Since my Tio Mikey retired, he’s been spending a lot of time with family and is heavily involved in charitable work targeting the Dominican Republic. He is also very good friends with former President, Leonel Fernandez Reyna, and they discuss ways to improve the quality of life in their country.
6.) “Sosa” is a lil’ similar to the word “sassy.” I don’t think this is a coincidence. On a scale of 1-10, how sassy are you, and can anything put out your burning flame of sassiness?
Sassy can mean a lot of things: rude and disrespectful, lively and spirited, boldly smart, or a western African tree of the pea family that yields a poison …I’d like to think I’m lively and spirited? Sixty percent of the time, I’m a “10” all of the time.

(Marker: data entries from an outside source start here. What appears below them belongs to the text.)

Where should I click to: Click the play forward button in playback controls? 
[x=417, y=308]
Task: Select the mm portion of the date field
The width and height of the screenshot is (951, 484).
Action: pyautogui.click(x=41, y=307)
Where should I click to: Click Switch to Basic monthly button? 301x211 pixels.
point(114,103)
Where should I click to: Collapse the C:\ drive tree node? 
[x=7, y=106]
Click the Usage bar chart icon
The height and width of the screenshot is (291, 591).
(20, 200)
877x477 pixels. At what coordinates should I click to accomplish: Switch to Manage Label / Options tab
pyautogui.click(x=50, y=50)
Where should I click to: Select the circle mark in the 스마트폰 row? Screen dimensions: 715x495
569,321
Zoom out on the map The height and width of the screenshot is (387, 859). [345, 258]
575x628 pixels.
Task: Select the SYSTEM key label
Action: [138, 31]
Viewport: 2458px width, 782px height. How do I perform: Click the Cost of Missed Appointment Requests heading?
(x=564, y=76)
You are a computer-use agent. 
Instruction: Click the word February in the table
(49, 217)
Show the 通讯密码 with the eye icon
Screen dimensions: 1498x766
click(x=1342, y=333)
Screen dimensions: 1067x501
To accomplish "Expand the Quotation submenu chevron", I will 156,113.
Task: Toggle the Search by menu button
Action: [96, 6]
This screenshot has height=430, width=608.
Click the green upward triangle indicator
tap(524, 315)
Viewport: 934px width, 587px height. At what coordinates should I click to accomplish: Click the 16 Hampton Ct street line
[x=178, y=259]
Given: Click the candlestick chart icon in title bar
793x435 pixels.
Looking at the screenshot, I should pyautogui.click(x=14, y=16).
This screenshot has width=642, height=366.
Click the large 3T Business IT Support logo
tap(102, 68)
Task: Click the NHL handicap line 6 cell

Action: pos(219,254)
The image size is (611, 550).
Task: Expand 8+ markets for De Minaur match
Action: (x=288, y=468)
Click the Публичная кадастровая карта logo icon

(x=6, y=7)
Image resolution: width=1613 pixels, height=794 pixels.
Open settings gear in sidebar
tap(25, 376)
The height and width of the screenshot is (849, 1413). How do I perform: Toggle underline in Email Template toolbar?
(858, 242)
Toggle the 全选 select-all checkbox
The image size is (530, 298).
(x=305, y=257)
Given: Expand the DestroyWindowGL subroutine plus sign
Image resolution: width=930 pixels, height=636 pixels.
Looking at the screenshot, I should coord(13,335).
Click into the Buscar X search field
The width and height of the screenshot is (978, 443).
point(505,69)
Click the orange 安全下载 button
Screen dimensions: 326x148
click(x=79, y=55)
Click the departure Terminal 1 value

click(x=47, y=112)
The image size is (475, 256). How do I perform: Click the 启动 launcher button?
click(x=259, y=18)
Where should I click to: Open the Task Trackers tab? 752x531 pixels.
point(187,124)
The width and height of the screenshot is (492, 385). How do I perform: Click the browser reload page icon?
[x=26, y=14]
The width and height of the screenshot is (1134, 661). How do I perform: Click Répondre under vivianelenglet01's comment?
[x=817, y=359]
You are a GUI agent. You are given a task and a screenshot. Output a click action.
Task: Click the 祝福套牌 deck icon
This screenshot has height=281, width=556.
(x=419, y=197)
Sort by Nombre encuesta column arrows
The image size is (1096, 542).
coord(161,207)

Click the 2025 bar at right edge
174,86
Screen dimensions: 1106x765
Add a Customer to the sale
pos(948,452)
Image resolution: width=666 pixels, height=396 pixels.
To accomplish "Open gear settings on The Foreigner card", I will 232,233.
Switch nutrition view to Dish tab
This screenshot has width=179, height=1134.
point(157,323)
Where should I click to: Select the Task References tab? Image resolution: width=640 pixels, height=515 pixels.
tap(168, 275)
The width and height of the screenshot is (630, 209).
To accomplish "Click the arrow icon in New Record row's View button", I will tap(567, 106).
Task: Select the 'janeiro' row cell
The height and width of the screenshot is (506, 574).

My burning flame of sassiness can be dampened by bad wine, dry rice and beans, and uncleanliness.
7.) What is your favorite CrossFit workout?
My favorite CrossFit workout is anything with heavy lifting coupled with something gymnasty. The snatch is my favorite oly lift, and will forever elude me.
8.) Who’s your favorite trainer (as if we needed to ask)?
It’s a trap! (Star Wars fans, anyone?) In all seriousness, before moving I was told great things about Verve and the quality of the training. Having been here since August, everything I’ve been told is true. The attention to detail is superb. I’ve learned so much already so thank you all for that!
9.) What’s your favorite movie?
Favorite movie? Tremors!
10.) Mia: What would you like us to know about you?
The first question people usually ask when they feel comfortable enough (or not) with me is “Why do you have the number 30 tattooed on your arm?” It’s a memorial to my Brother Brett, who was a running back, and that was his number. It’s not my age, or my favorite NASCAR driver, etc (etc stands for “end of thinking capacity”)…I got it tattooed a few years back once I was comfortable talking about him again, and I love being reminded of him every day!